Bengkulu (Antaranews Bengkulu) - Aliansi Masyarakat Adat Nusantara (AMAN) menilai bahwa hingga akhir tahun 2018, pemenuhan hak-hak rakyat khususnya bagi masyarakat adat, nelayan dan petani di Provinsi Bengkulu masih sangat lemah.

"Masih di awang-awang (soal komitmen pemda bagi masyarakat adat)," kata Ketua Badan Pelaksana Harian AMAN Bengkulu Def Tri, dalam rilisnya, Senin.

Lemahnya komitmen tersebut kata dia, terlihat dari upaya-upaya masyarakat adat untuk mendapatkan hak-hak mereka tetap menemui jalan buntu.

Contohnya, masyarakat adat pulau terluar Provinsi Bengkulu, Pulau Enggano Kabupaten Bengkulu Utara, mereka tidak mendapatkan legalitas yang semestinya, bahkan ancaman keberadaan struktur lembaga adat asli Enggano ikut terancam dengan adanya pembentukan lembaga-lembaga adat versi pemerintah.

AMAN Bengkulu mencatat, bahwa sampai penghujung 2018, masyarakat masih terus berupaya memperjuangkan legalitas terkait hutan adat serta kebijakan pengakuan terhadap hak komunal masyarakat adat yang masih belum mampu dipenuhi pemerintah daerah.

Begitu juga komitmen politik Gubernur Bengkulu soal reformasi agraria, menurut Def, percepatan yang dilakukan masih jauh dari visi misi dalam mewujudkan Bengkulu yang maju, sejahtera, bermartabat dan berdaya saing tinggi.

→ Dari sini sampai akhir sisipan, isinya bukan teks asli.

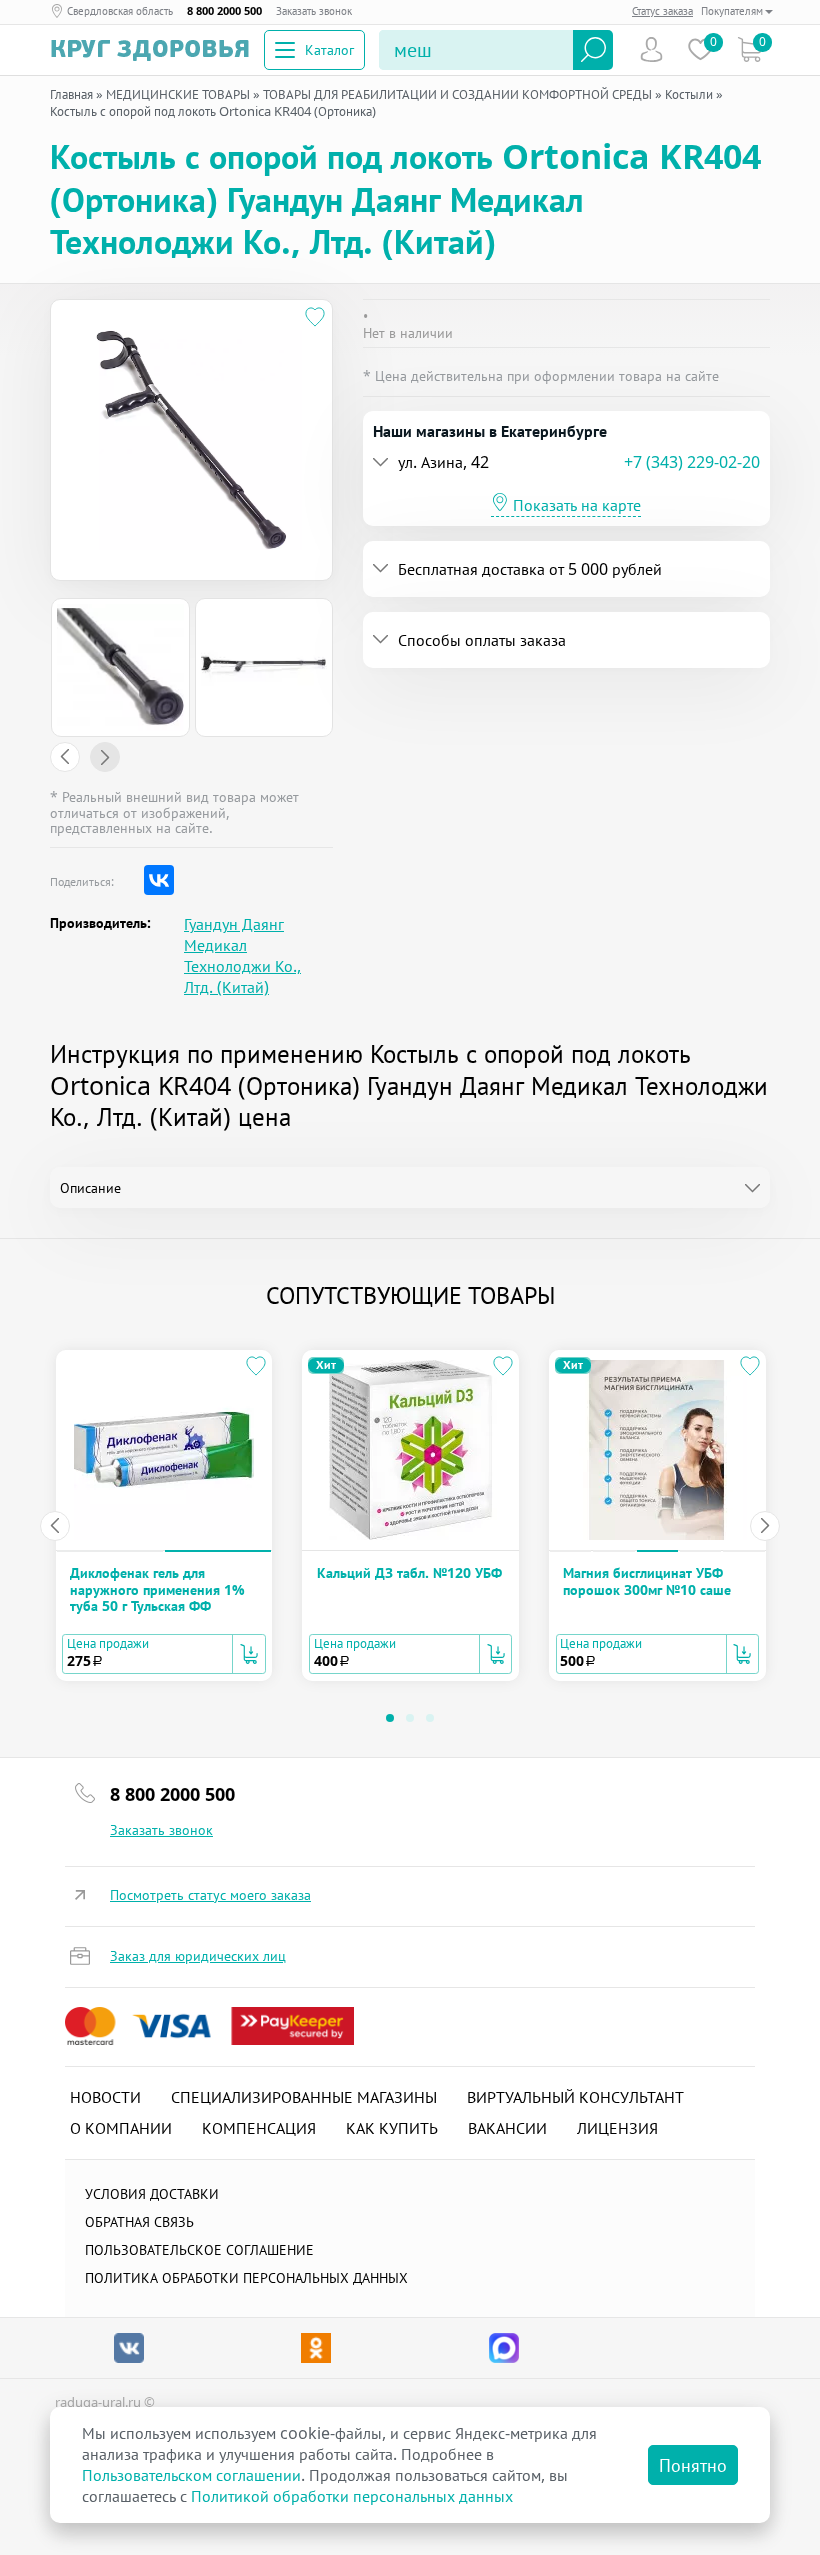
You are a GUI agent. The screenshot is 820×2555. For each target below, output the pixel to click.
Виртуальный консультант (575, 2097)
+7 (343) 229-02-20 (692, 462)
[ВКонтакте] (159, 880)
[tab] (567, 462)
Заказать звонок (314, 11)
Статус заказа (662, 10)
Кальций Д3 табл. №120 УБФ (409, 1572)
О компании (121, 2128)
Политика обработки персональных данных (246, 2277)
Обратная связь (139, 2221)
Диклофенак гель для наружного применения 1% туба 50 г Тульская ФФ (157, 1589)
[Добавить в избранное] (315, 317)
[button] (499, 462)
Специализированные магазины (304, 2097)
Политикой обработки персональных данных (352, 2496)
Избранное (700, 49)
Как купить (392, 2128)
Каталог (329, 49)
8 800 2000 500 (224, 11)
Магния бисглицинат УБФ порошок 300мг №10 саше (647, 1580)
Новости (105, 2097)
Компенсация (259, 2128)
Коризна (749, 49)
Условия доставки (152, 2193)
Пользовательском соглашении (191, 2475)
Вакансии (507, 2128)
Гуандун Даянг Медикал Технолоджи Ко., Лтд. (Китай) (242, 956)
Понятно (693, 2465)
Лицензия (617, 2128)
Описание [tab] (90, 1187)
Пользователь (651, 49)
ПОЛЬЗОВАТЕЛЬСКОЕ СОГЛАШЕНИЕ (199, 2249)
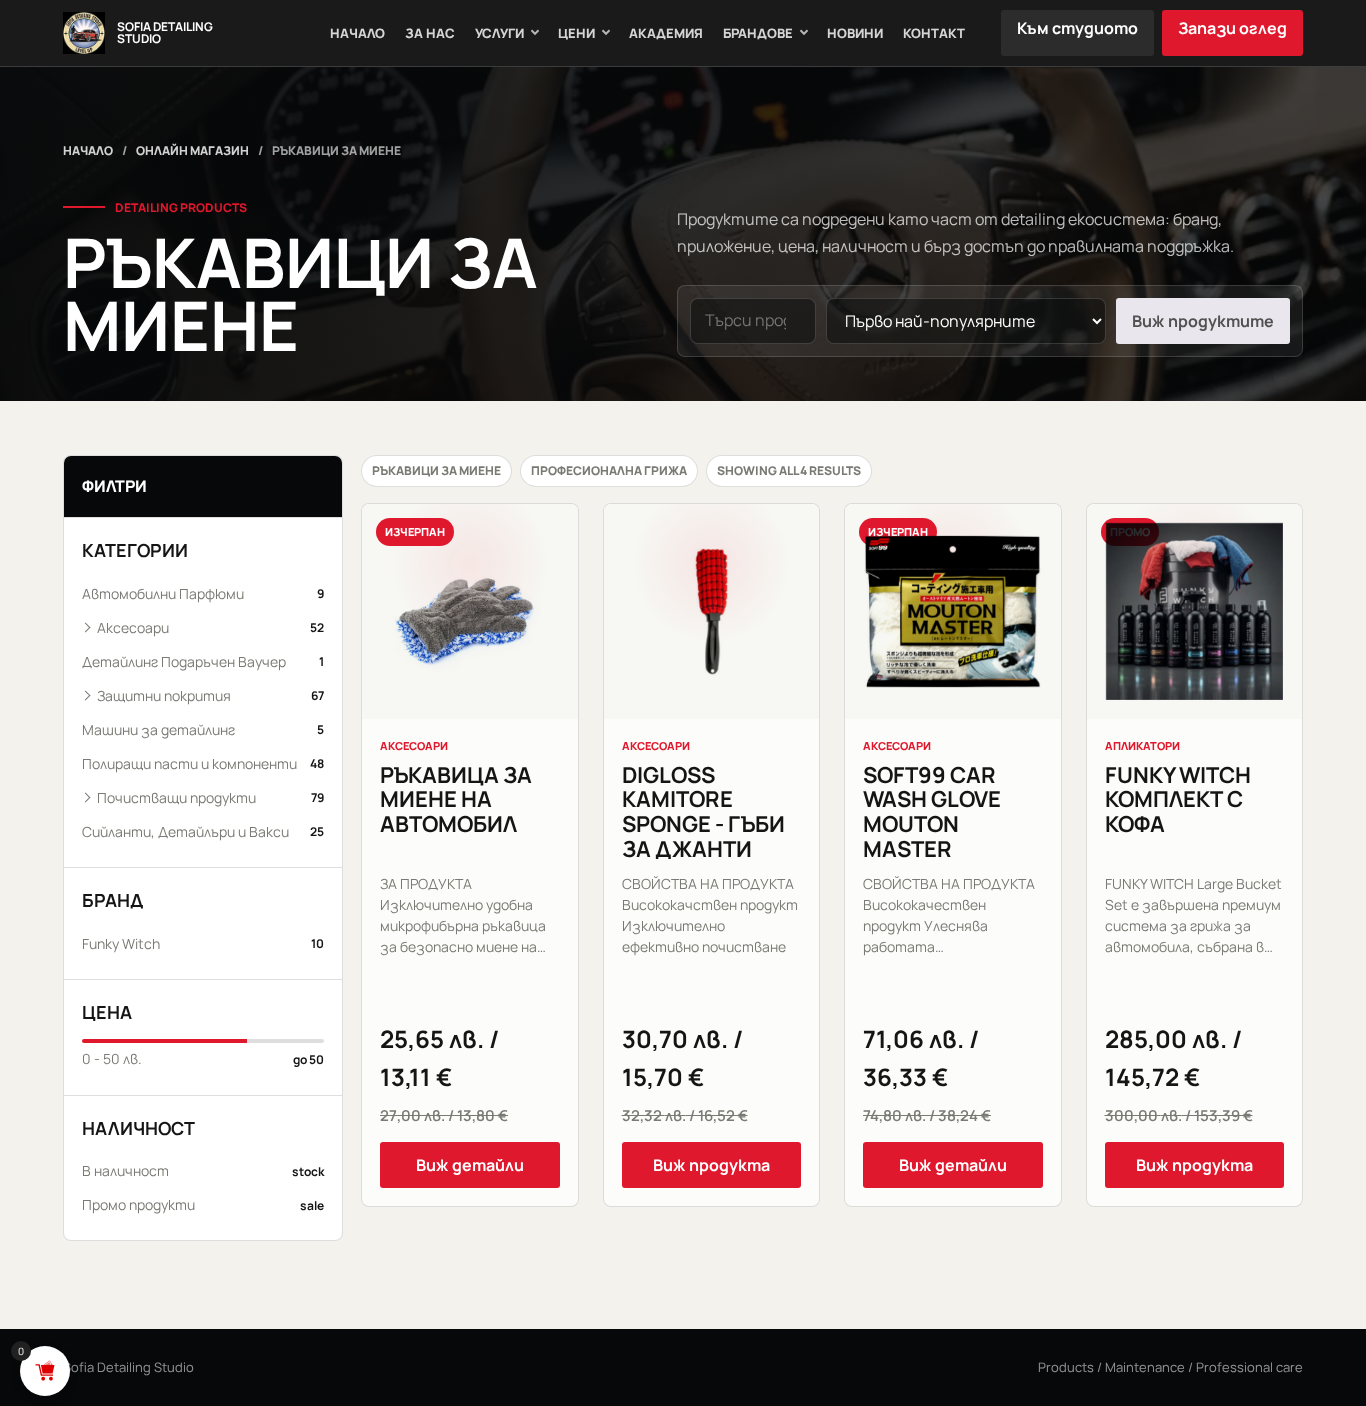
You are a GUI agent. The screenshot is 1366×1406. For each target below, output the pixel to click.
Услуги (499, 33)
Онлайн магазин (192, 150)
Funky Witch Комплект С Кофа (1178, 799)
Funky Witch (203, 943)
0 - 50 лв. (203, 1058)
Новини (855, 33)
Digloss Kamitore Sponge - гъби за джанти (703, 812)
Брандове (758, 33)
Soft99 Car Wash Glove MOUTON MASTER (932, 812)
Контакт (934, 33)
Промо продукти (203, 1204)
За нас (430, 33)
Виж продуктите (1203, 321)
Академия (666, 33)
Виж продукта (711, 1165)
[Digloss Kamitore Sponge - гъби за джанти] (712, 612)
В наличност (203, 1170)
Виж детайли (470, 1165)
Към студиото (1077, 28)
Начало (357, 33)
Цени (576, 33)
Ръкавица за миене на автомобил (456, 799)
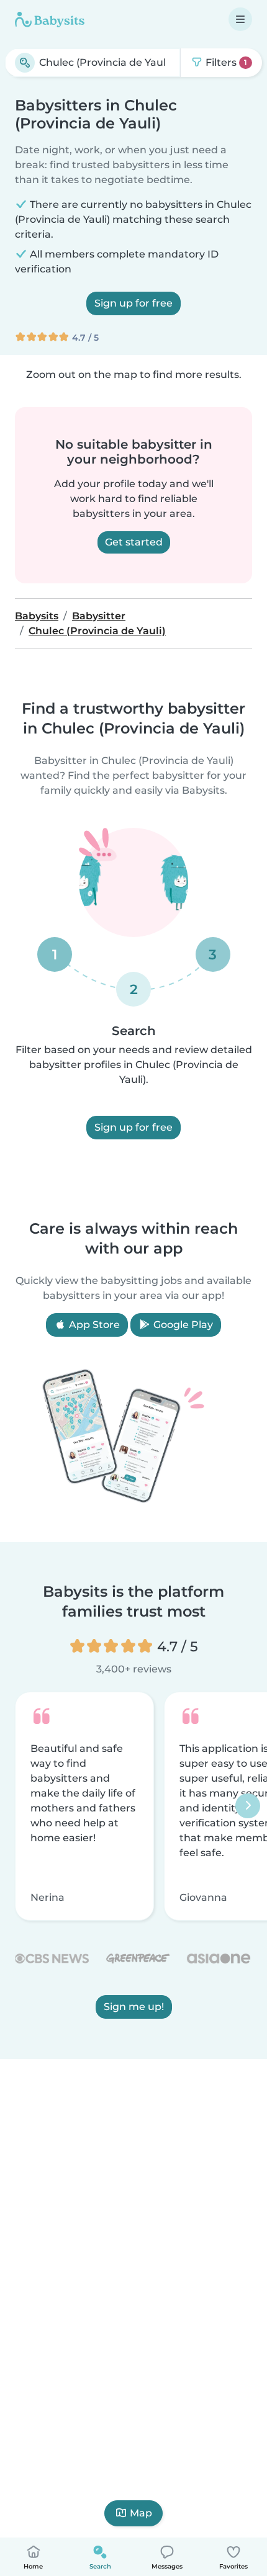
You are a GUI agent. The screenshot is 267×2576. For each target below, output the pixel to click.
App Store (93, 1325)
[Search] (25, 63)
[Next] (247, 1806)
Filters (225, 62)
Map (141, 2513)
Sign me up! (134, 2007)
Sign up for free (133, 303)
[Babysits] (49, 19)
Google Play (182, 1325)
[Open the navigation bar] (240, 19)
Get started (134, 542)
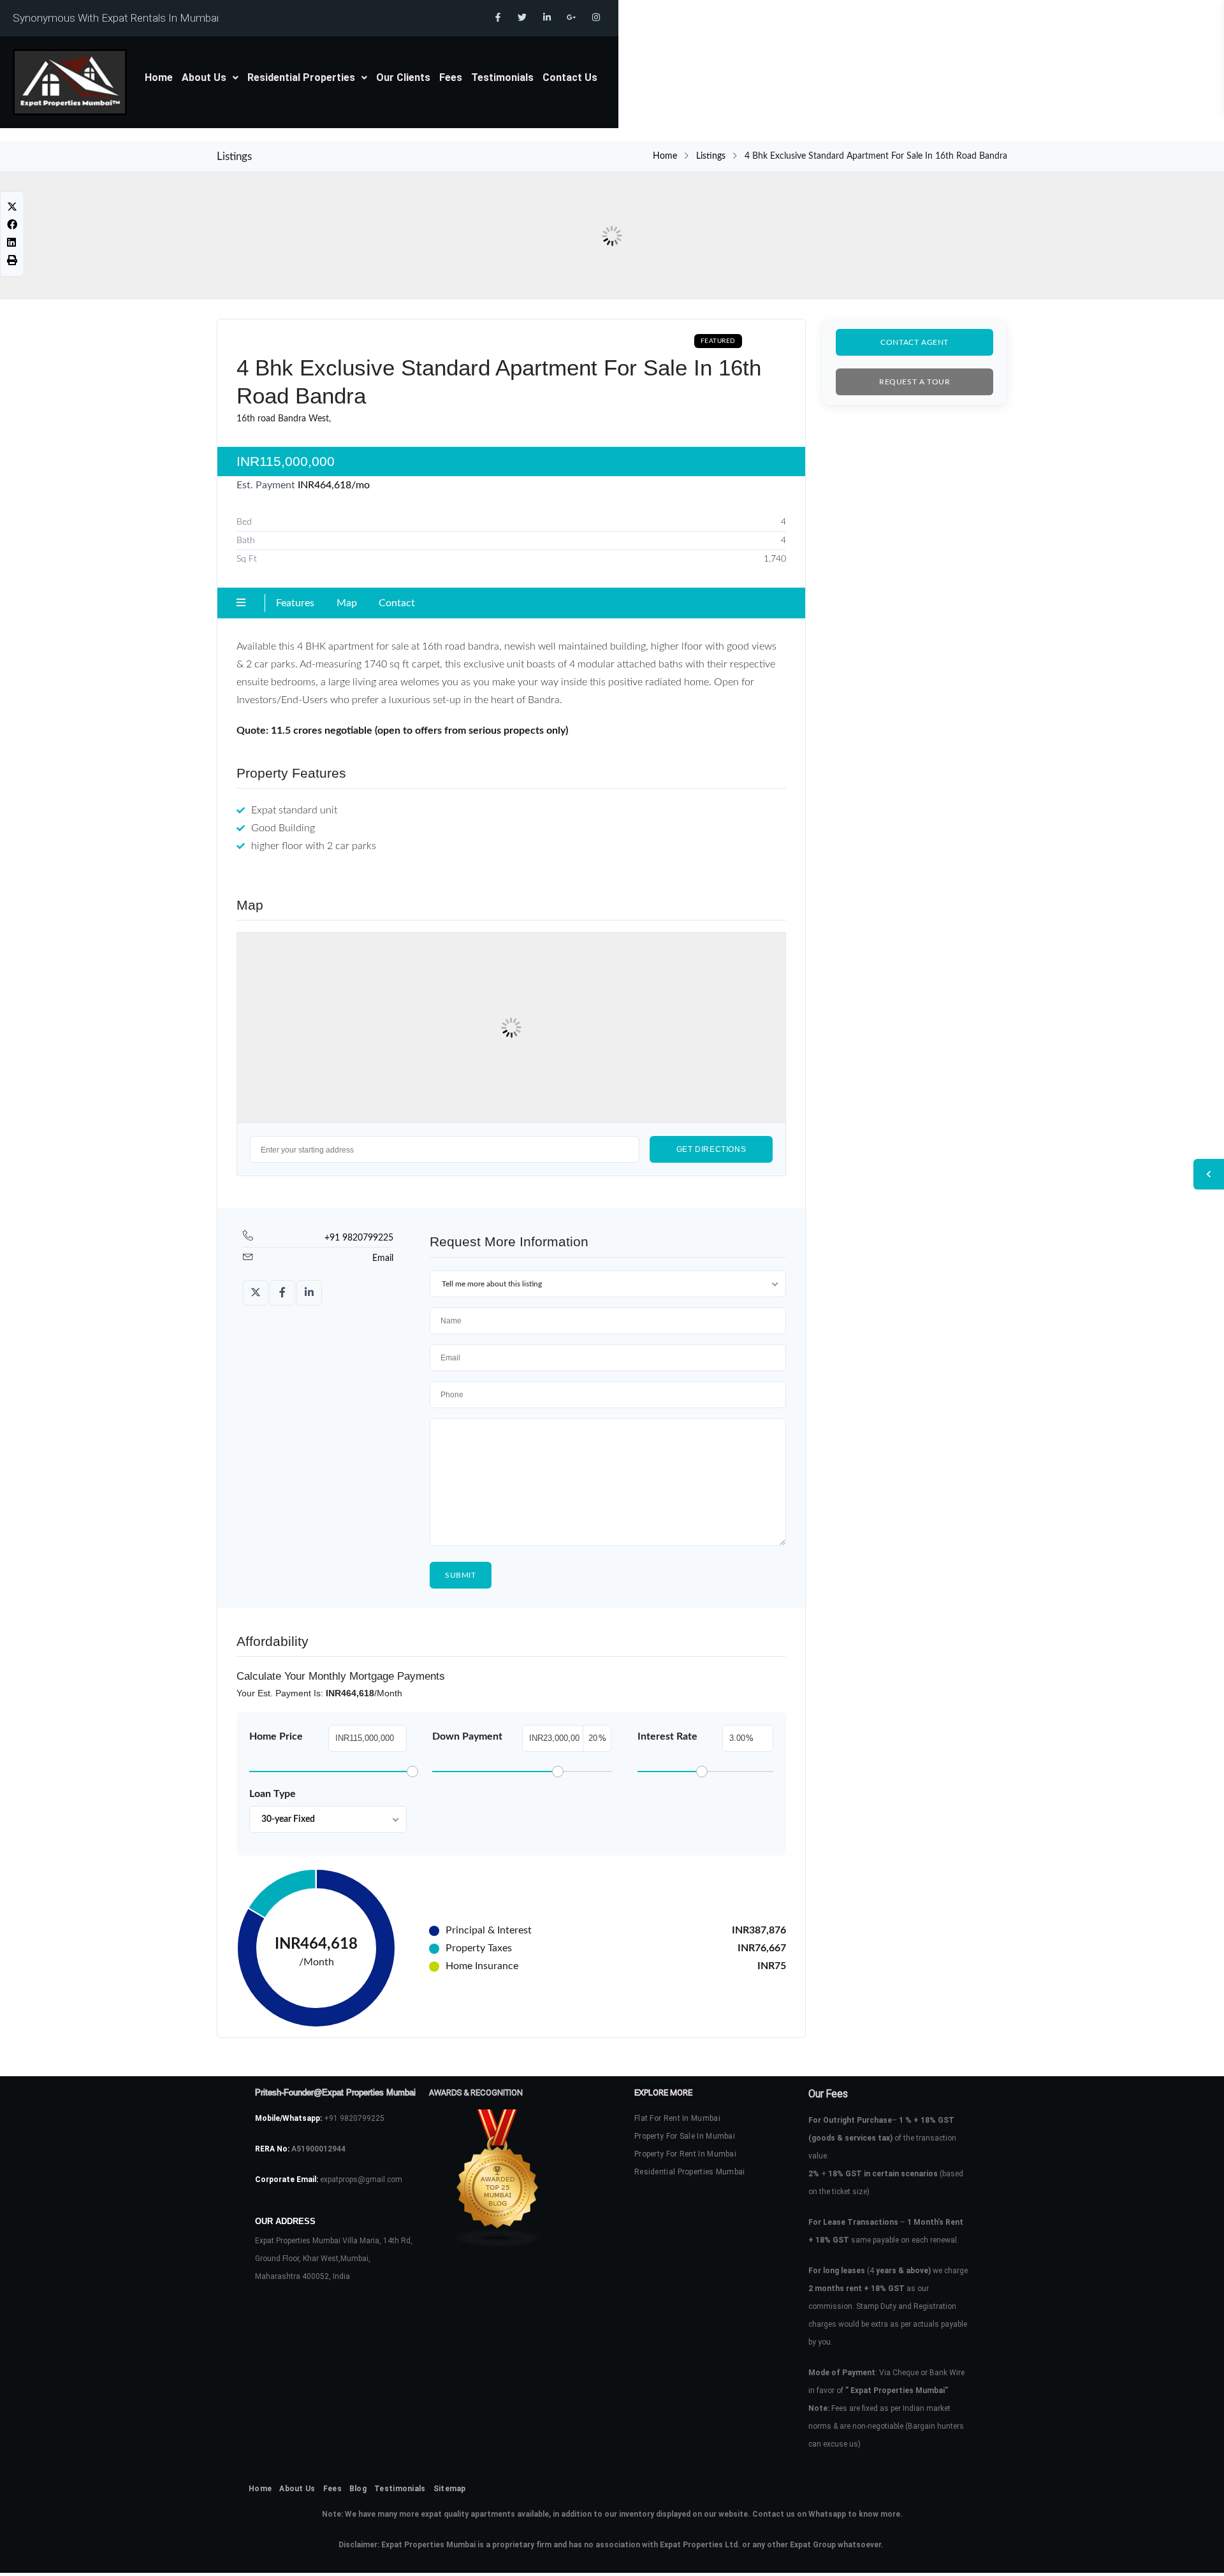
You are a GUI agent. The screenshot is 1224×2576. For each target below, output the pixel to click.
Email (382, 1258)
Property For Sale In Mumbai (684, 2136)
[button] (210, 77)
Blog (358, 2488)
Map (347, 603)
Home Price (276, 1736)
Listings (710, 156)
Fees (450, 77)
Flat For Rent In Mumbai (677, 2118)
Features (295, 603)
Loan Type (272, 1794)
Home (159, 77)
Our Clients (403, 77)
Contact (397, 603)
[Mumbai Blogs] (509, 2178)
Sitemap (449, 2488)
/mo (334, 485)
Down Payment (467, 1736)
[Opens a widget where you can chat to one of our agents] (1176, 2554)
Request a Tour (914, 382)
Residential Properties (301, 77)
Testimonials (502, 77)
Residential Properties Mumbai (689, 2171)
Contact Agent (914, 342)
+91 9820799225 (358, 1237)
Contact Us (570, 77)
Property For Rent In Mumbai (685, 2154)
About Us (204, 77)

Bahkan penyelesaian konflik agraria cenderung lamban, hal ini berpotensi buruk terhadap perampasan hak hidup masyarakat adat,seperti masyarakat Desa Linau Kabupaten Kaur.

Masyarakat adat di sana yang berprofesi sebagai nelayan, terancam terpinggirkan karena pembangunan pelabuhan yang menutup akses perahu nelayan.

"Hal ini mencermikan kegagalan pemerintah dalam meningkatkan akses masyarakat terhadap sumber daya laut," ucapnya.

AMAN Bengkulu mencatat baru dua kebijakan daerah setingkat kabupaten yang mengakui dan melindungi masyarakat adat, yakni di Kabupaten Lebong dan Kabupaten Rejang Lebong.

Sementara itu kabupaten lainnya, menurut dia, seperti Kabupaten Kaur, Seluma, dan Kepahiang, baru memiliki kebijakan daerah yang hanya formalitas belaka dalam memandang keberadaan masyarakat adat.

"Meskipun daerah sudah mengakui, ternyata rumitnya proses pengembalian hak-hak masyarakat adat di tingkat nasional tetap menjadi hambatan bagi masyarakat adat Bengkulu dalam mempercepat pengembalian hak-hak mereka," ujarnya.